Sunday, November 15, 2009

Blocking Adobe Flash® for Fun and Profit


Blocking Flash elements on a web page not only has performance advantages (page load time, CPU usage, power-battery-heat-fan, etc.), but it is also one of several basic necessities for web privacy.


FlashBlock is an extension for Firefox that replaces each flash element on a page with a click-to-load button. It gives you full control to only load the elements you really want, and has a whitelist to bypass blocking on specific sites.



ClickToFlash is a freeware (donations accepted) WebKit plug-in alternative for Safari on Mac OS X. Is has similar one-click Flash loading and a whitelist, but also has a preference that lets you force YouTube to load h.264 video instead of Flash, with no extra click needed.
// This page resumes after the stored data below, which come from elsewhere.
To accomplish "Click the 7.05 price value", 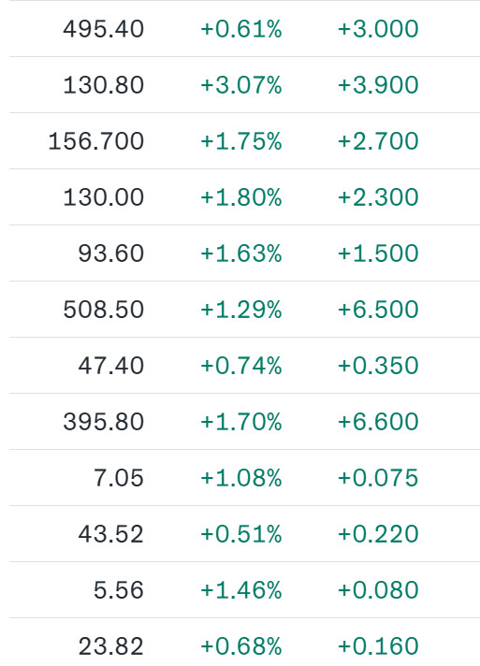I will 119,478.
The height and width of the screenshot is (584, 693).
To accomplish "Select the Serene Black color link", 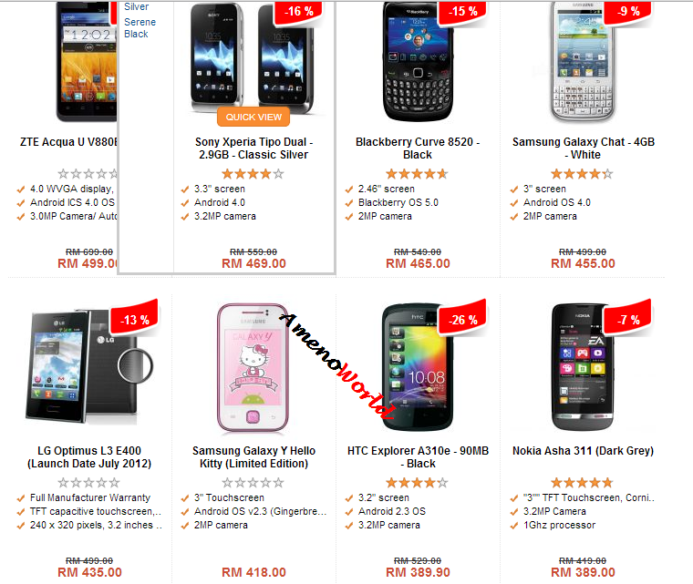I will tap(140, 28).
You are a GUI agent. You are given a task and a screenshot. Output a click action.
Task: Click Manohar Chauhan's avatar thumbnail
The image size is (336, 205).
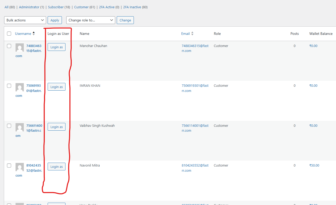[x=20, y=48]
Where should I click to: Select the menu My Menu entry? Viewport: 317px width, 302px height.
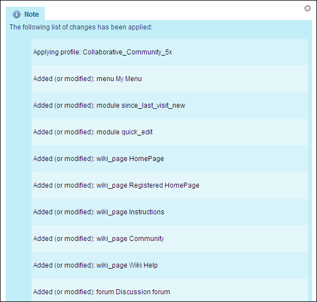click(170, 79)
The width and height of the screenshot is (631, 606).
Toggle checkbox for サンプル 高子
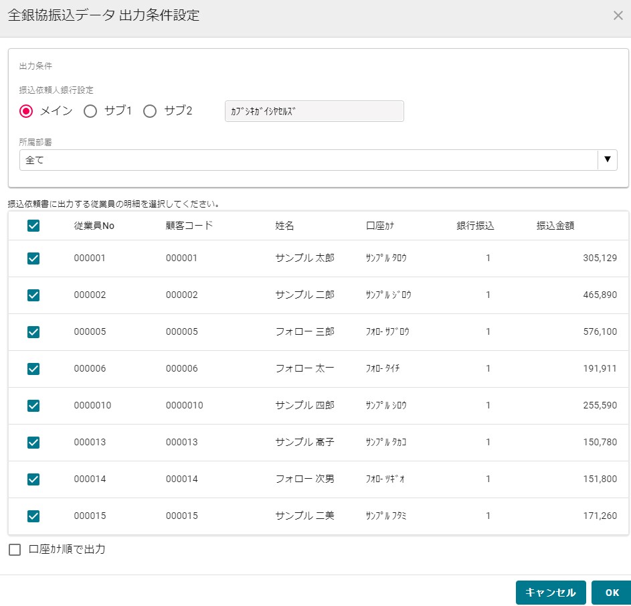pyautogui.click(x=33, y=442)
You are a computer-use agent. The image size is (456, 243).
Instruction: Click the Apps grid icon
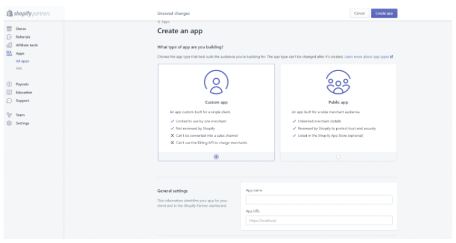pyautogui.click(x=9, y=53)
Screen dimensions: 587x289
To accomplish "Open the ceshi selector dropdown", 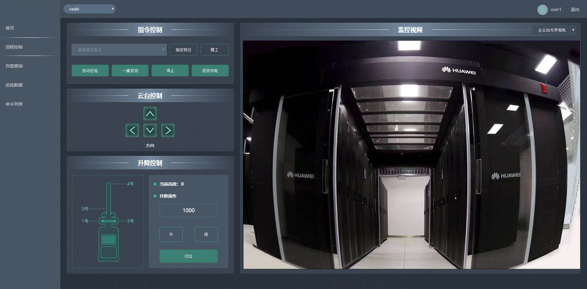I will (x=89, y=9).
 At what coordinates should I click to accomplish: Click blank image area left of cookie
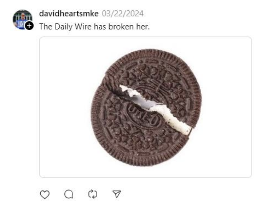pos(66,107)
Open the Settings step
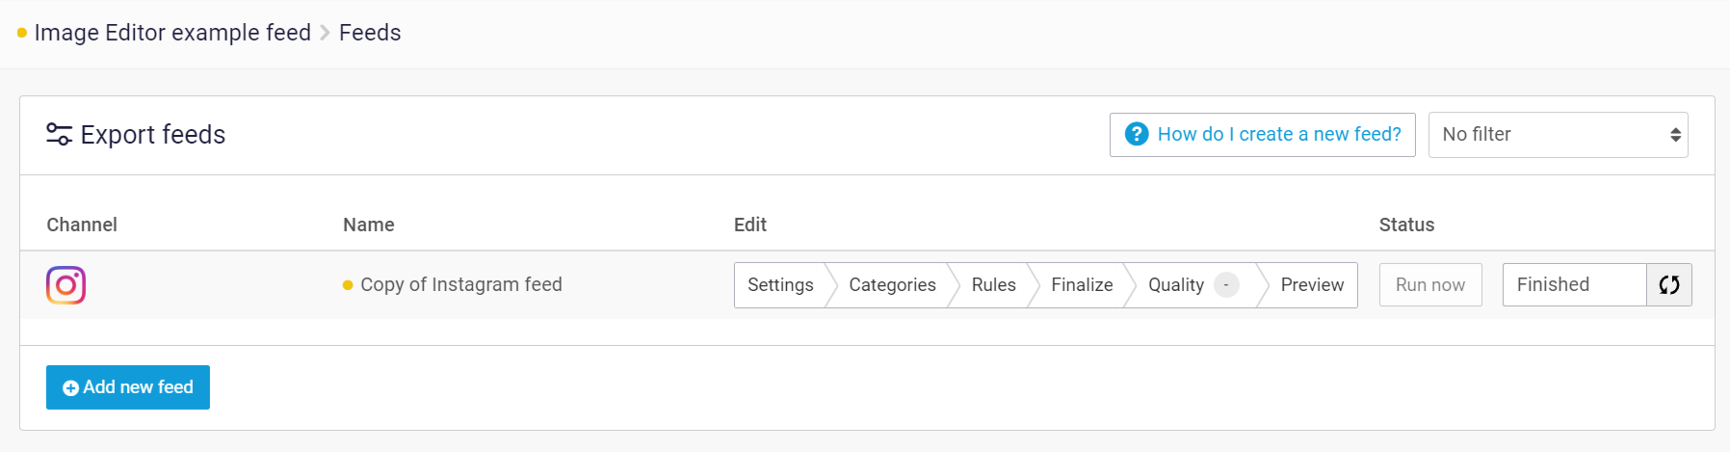The width and height of the screenshot is (1730, 452). coord(780,285)
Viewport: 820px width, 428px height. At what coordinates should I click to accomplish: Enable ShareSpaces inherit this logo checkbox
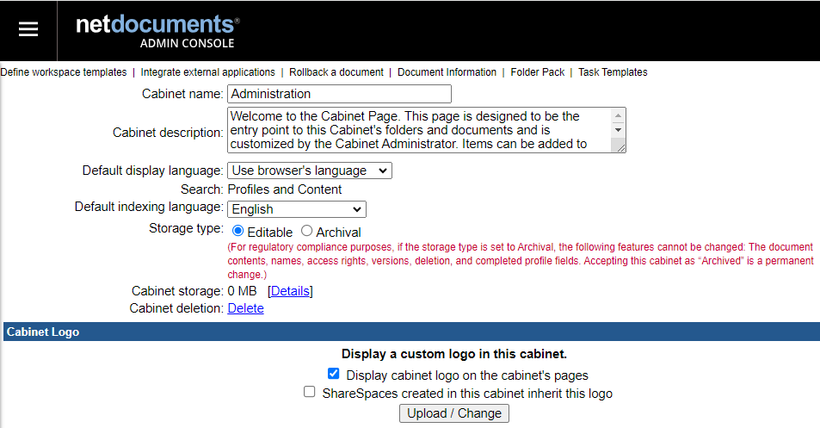pos(310,392)
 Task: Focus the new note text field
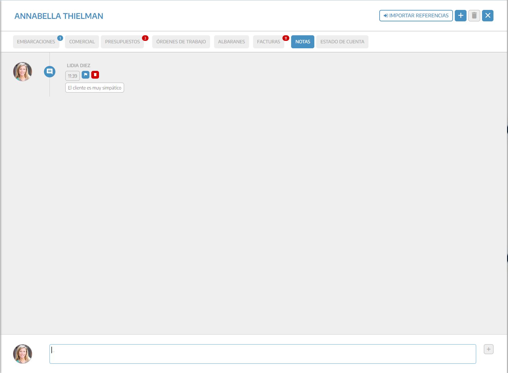pyautogui.click(x=262, y=354)
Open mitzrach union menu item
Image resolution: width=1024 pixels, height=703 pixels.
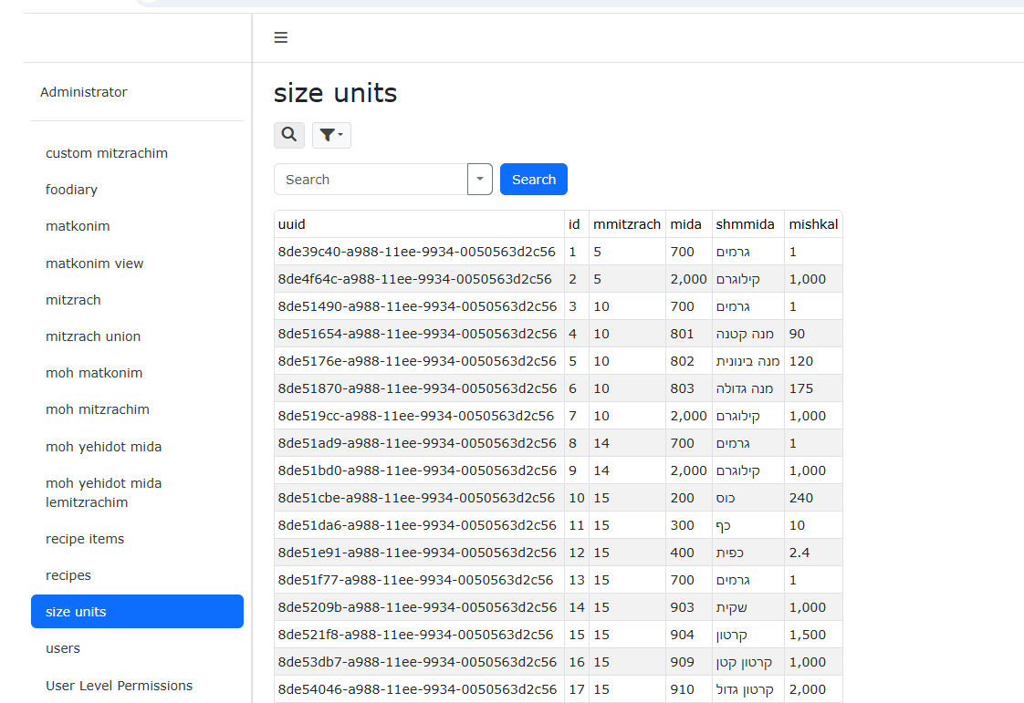coord(93,336)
Be sure to customize the settings, particularly by unclicking the "Automatically load invisible Flash views" box, which will then also block small (< 8x8 pixel) Flash bugs.





FlashBlock and ClickToFlash addresses the performance issues, and to some small extent privacy by limiting the number of Flash elements that can access your hard drive, but more controls are needed to address even basic privacy concerns.

Adobe Flash is nearly ubiquitous on personal computers and very few people are aware of, let alone know how to effectively manage, the extensive and intrusive Local Stored Objects (AKA LSOs, Flash cookies, or Persistent Identification Elements - PIE) it reads and writes on your hard drive. Even Adobe's own (obscure) web-based management tool is incomplete and not effective for all scenarios. Find the Macromedia folder on your system... you may be quite surprised what, and how much, you find there. These files can store large amounts of personalized data, and they can be accessed across browsers (and potentially by other applications too). In other words, a Flash cookie set by a web site you browsed to in Safari can be read by a web site you later browse to in Firefox.



There are a variety of procedures and tools for managing Flash "cookies", but the BetterPrivacy extension for Firefox is one of the easiest and most complete.



BetterPrivacy is a simple tool to manage both Flash cookies and DOM Storage (another kind of obscure but persistent file read and written by web sites). It let's you choose to delete Flash cookies and their directories on browser start-up, exit, and even on a timed interval (as long as the browser is open). Again, be sure to customize the settings.

Unless (or until) web sites better disclose and provide opt-outs and major browsers build in controls for effectively managing these persistent files, I'll continue to use the nuclear option: keeping these and all other kinds of tracking data purged on a regular basis.